"I don't think you understand what "co-evolution" means. It has nothing whatever to do with the inheritance of acquired characteristics, or even (directly) with inheritance at all."
You're missing the point. If co-evolution is happening within a hundred years, it must be Lamarckian, because otherwise the "random mutation" part would not have time to catch up.
"It simply means that two species have strong and mutual environmental impacts on each other, such that if one species evolves some new or improved capability, the other will be under an immediate selective pressure to respond in some way, and so their evolution is linked by a feedback loop via natural selection."
Exactly, but if this process can happen within a measley few generations, then the adaption process is not random in order for evolution to occur at that pace.
Stultis, you want to take this, or do you want me to?

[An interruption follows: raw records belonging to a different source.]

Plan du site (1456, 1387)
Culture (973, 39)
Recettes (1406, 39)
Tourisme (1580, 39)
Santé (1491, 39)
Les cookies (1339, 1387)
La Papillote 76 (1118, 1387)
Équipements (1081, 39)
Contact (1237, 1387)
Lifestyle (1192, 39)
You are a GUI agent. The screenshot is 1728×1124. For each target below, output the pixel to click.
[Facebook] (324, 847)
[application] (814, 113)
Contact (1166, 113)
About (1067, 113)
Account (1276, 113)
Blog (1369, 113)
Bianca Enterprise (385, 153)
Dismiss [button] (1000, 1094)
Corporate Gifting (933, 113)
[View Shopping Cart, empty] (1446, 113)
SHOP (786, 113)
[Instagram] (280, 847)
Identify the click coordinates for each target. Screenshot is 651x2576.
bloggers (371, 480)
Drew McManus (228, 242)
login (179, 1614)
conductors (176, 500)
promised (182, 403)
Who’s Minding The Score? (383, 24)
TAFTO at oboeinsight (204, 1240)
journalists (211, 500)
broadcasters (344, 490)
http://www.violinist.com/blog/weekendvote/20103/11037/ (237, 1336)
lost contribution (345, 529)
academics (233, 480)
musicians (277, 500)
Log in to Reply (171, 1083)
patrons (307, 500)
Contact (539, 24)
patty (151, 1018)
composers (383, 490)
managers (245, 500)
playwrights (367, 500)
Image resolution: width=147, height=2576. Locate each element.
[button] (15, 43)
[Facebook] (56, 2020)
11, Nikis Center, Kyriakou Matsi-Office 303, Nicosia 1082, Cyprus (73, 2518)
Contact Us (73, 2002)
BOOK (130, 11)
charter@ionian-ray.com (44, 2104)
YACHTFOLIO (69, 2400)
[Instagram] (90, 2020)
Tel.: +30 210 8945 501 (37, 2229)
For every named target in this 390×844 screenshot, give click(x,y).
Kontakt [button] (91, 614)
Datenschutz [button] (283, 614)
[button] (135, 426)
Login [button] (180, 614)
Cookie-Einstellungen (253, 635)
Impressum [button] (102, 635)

You don't usually need to wait on random mutation. Most populations maintain a significant amount of variation at any one time, and thus can respond, often on time scales of a few years or less, to sufficiently extreme selective pressures. See, for instance, the book The Beak of the Finch which discusses documented, and nearly instantaneous, selective responses to droughts in the Galapagos Islands. (I.e. the results of the droughts were such that the sizes and natures of seeds available to the birds shifted significantly, and so did the average beak sizes. There was already a range of available beak sizes in the population, so differential survival rapidly shifted the average or typical beak size.)